Где поесть студенту в Москве 1900-х годов
В начале XX века в Москве говорили: «московский студент всегда немного голоден, а точнее немного голоден после обеда, а во все остальное время просто голоден».

С помощью книги Петра Иванова «Студенты в Москве. Быт. Нравы. Типы» разбираемся в московском студенческом общепите и других вариантах столования.
В 1900-е годы, если не брать в расчет возможную помощь родителей, средняя студенческая стипендия составляла 25 рублей в месяц. Из этих 25 рублей нужно вычесть 11 рублей за не очень хорошую съемную комнату, а также расходы на учебники, одежду, личную жизнь, — и на пропитание оставалось 7−9 рублей. Куда же мог пойти студент с такими деньгами и на что можно было рассчитывать?
Перекусы. До 5 рублей в месяц
Самая студенческая еда в начале прошлого века — это колбаса, сыр, хлеб и чай. Колбаса стоила 25 копеек за фунт, то есть за ~400 грамм. Такой кусок делился на четыре части и по 100 грамм растягивался на четыре дня. «Русский» сыр стоил 20 копеек за фунт. Хлеб лучше было брать засохший, в лавке у Филиппова — он обходился в два раза дешевле свежего. Средний обед обходился московскому студенту в 5 копеек.
Комитетская столовая. До 8 рублей в месяц
Одним из вариантов, куда можно было пойти столоваться, являлись комитетские столовые. Там можно было пообедать бесплатно, но количество мест в таких общепитах было ограниченным. Комитетские столовые существовали на деньги меценатов с 1893 года, и к 1903 году услугами таких столовых пользовалось 11 % московского студенчества, за 10 лет было выдано более 1 миллиона бесплатных обедов.

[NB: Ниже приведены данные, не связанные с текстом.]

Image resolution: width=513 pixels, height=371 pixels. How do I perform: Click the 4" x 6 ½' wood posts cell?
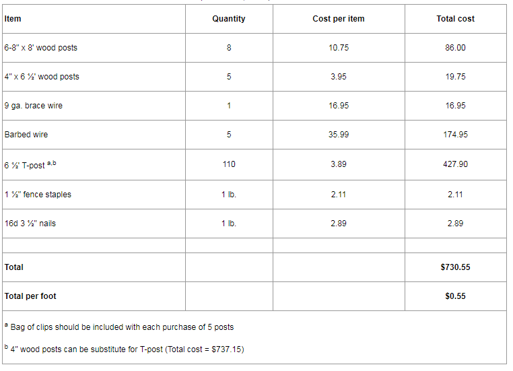tap(42, 77)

Существовали две таких столовых — «Большая» и «Малая». Большая столовая располагалась в собственном помещении на Малой Бронной, рядом с Тверским бульваром.

Это было большое трехэтажное здание, на первом этаже которого располагались гардеробная и места для ожидания. После того как студент дожидался своей очереди, он проходил на второй этаж, где было 140 посадочных мест и в день выдавалось около 450 обедов.

Не каждый студент мог рассчитывать на обед в такой столовой, для этого нужно было собрать ряд справок, в том числе справку о плохом материальном положении, после чего устраивалась проверка и специальная комиссия одобряла или отклоняла поданную заявку.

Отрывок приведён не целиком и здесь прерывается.